* [EXERCISE]: Across the entries, how many lines have the string "toolbar" in them? Reply with only a number.

* [STORED DATA]:
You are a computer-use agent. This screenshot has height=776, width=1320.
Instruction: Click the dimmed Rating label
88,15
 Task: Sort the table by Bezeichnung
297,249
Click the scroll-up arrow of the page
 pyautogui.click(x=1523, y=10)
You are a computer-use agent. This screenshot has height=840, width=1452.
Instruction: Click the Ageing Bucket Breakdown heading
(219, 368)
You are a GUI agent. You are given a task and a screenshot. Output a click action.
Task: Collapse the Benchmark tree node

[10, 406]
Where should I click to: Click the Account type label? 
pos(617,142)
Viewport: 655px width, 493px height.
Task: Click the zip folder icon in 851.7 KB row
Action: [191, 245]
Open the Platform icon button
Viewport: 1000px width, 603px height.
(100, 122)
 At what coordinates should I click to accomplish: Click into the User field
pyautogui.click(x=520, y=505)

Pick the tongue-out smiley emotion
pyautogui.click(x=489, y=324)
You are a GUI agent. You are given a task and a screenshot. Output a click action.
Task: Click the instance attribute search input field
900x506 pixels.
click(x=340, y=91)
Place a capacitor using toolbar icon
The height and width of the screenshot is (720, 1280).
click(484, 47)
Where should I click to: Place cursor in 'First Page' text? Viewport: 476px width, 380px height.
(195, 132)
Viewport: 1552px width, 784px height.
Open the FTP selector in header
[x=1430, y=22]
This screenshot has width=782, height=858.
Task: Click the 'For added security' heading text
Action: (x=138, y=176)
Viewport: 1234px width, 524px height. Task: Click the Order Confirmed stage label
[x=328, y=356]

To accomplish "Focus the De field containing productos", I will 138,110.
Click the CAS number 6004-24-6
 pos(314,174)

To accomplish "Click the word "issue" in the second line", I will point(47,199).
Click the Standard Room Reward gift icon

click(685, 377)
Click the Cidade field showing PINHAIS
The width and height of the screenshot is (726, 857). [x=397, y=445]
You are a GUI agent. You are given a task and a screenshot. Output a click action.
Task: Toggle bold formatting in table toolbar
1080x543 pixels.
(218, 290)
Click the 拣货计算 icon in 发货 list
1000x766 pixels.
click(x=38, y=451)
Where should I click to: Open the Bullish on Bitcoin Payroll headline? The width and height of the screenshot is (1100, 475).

* [ANSWER SECTION]: 2